— Work request —
Down to the final line, write out the material beneath exactly, without pictures.

— Record extracts —
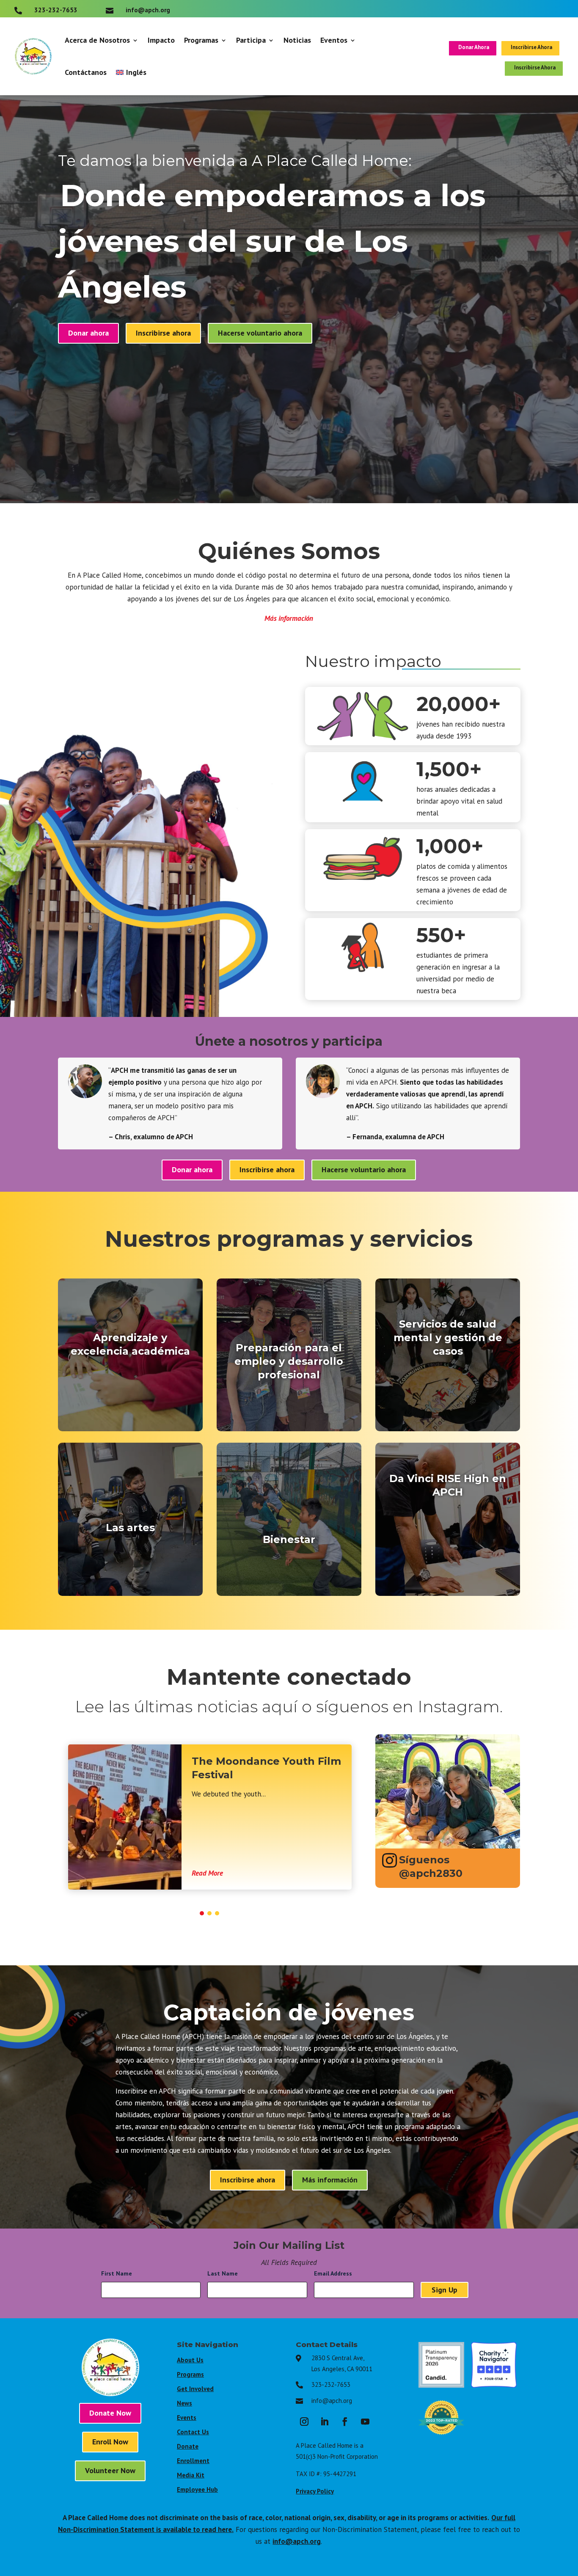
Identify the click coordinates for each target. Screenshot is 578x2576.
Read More (271, 1873)
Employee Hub (197, 2489)
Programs (190, 2374)
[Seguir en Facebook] (344, 2421)
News (184, 2403)
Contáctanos (86, 72)
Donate (187, 2446)
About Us (190, 2360)
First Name (119, 2273)
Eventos (333, 40)
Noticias (297, 40)
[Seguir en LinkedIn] (324, 2421)
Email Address (335, 2273)
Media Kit (190, 2475)
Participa (251, 40)
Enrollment (193, 2461)
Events (186, 2417)
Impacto (161, 40)
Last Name (224, 2273)
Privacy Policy (315, 2491)
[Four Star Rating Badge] (494, 2385)
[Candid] (441, 2385)
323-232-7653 (330, 2384)
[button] (202, 1913)
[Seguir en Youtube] (365, 2421)
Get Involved (195, 2389)
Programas (201, 40)
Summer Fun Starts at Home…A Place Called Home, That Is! (315, 1774)
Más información (288, 618)
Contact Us (193, 2432)
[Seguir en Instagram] (304, 2421)
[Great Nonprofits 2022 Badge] (441, 2438)
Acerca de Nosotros (97, 40)
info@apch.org (331, 2401)
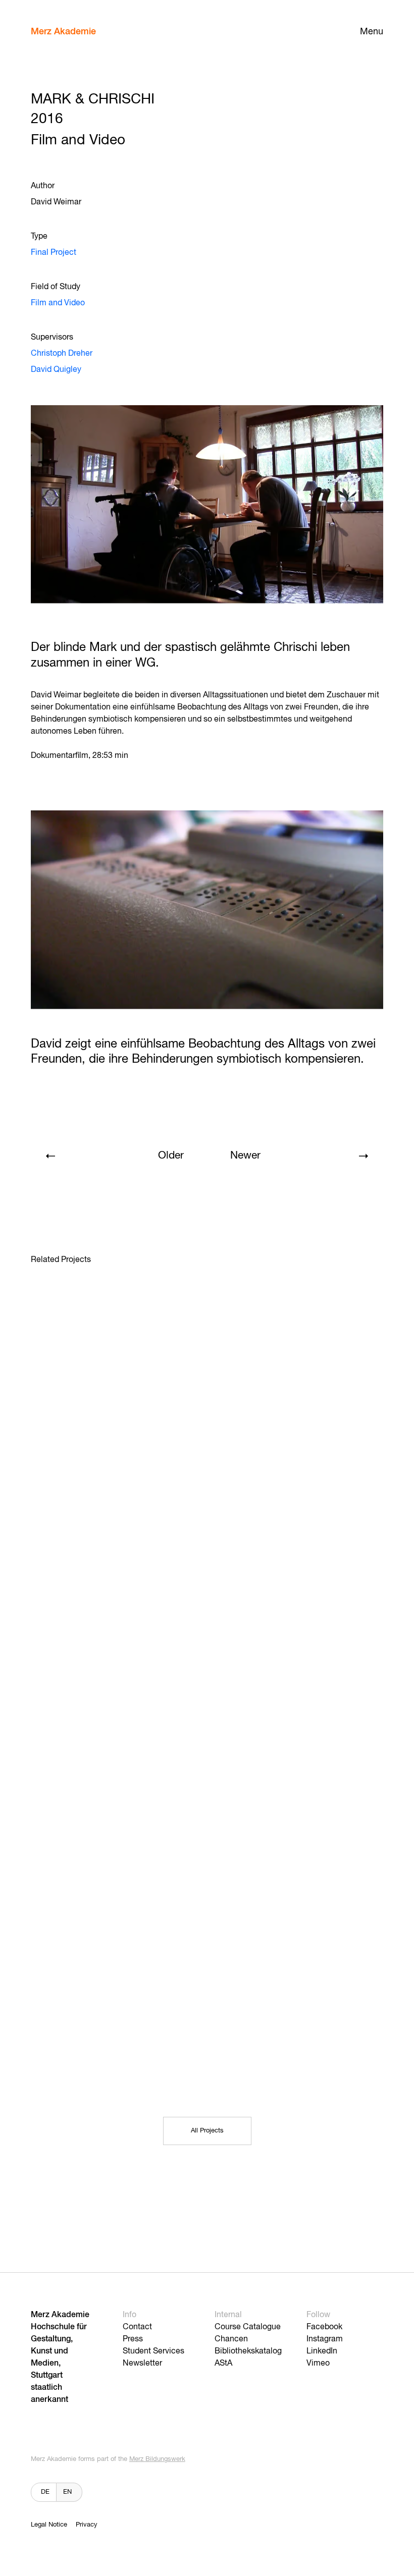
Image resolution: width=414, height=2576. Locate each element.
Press (133, 2339)
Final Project (53, 253)
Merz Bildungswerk (157, 2459)
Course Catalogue (248, 2327)
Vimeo (318, 2364)
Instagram (324, 2339)
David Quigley (56, 370)
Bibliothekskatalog (248, 2351)
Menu (371, 31)
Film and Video (58, 303)
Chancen (231, 2339)
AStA (223, 2364)
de (45, 2492)
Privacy (86, 2525)
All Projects (207, 2130)
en (67, 2492)
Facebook (324, 2327)
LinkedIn (321, 2351)
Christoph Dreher (61, 354)
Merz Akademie (63, 31)
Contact (137, 2327)
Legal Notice (49, 2525)
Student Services (153, 2351)
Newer (245, 1155)
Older (171, 1155)
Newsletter (142, 2364)
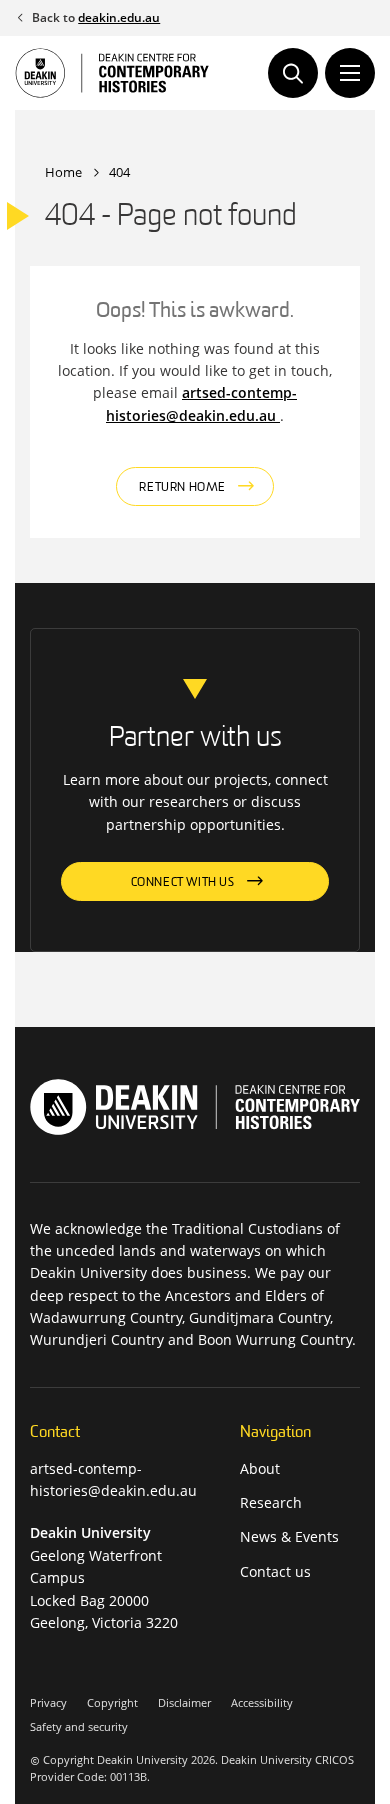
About (260, 1468)
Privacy (48, 1702)
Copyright (112, 1702)
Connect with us (183, 883)
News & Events (289, 1536)
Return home (182, 488)
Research (271, 1502)
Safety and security (79, 1726)
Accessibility (262, 1702)
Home (63, 172)
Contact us (275, 1571)
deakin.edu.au (119, 17)
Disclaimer (184, 1702)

— Response —
Identify the click coordinates for each target. Screenshot is 578x2576.
Read More (271, 1873)
Employee Hub (197, 2489)
Programs (190, 2374)
[Seguir en Facebook] (344, 2421)
News (184, 2403)
Contáctanos (86, 72)
Donate (187, 2446)
About Us (190, 2360)
First Name (119, 2273)
Eventos (333, 40)
Noticias (297, 40)
[Seguir en LinkedIn] (324, 2421)
Email Address (335, 2273)
Media Kit (190, 2475)
Participa (251, 40)
Enrollment (193, 2461)
Events (186, 2417)
Impacto (161, 40)
Last Name (224, 2273)
Privacy Policy (315, 2491)
[Four Star Rating Badge] (494, 2385)
[Candid] (441, 2385)
323-232-7653 (330, 2384)
[button] (202, 1913)
[Seguir en Youtube] (365, 2421)
Get Involved (195, 2389)
Programas (201, 40)
Summer Fun Starts at Home…A Place Called Home, That Is! (315, 1774)
Más información (288, 618)
Contact Us (193, 2432)
[Seguir en Instagram] (304, 2421)
[Great Nonprofits 2022 Badge] (441, 2438)
Acerca de Nosotros (97, 40)
info@apch.org (331, 2401)
Image resolution: width=414, height=2576. Locate each element.
Press (133, 2339)
Final Project (53, 253)
Merz Bildungswerk (157, 2459)
Course Catalogue (248, 2327)
Vimeo (318, 2364)
Instagram (324, 2339)
David Quigley (56, 370)
Bibliothekskatalog (248, 2351)
Menu (371, 31)
Film and Video (58, 303)
Chancen (231, 2339)
AStA (223, 2364)
de (45, 2492)
Privacy (86, 2525)
All Projects (207, 2130)
en (67, 2492)
Facebook (324, 2327)
LinkedIn (321, 2351)
Christoph Dreher (61, 354)
Merz Akademie (63, 31)
Contact (137, 2327)
Legal Notice (49, 2525)
Student Services (153, 2351)
Newer (245, 1155)
Older (171, 1155)
Newsletter (142, 2364)
About (260, 1468)
Privacy (48, 1702)
Copyright (112, 1702)
Connect with us (183, 883)
News & Events (289, 1536)
Return home (182, 488)
Research (271, 1502)
Safety and security (79, 1726)
Accessibility (262, 1702)
Home (63, 172)
Contact us (275, 1571)
deakin.edu.au (119, 17)
Disclaimer (184, 1702)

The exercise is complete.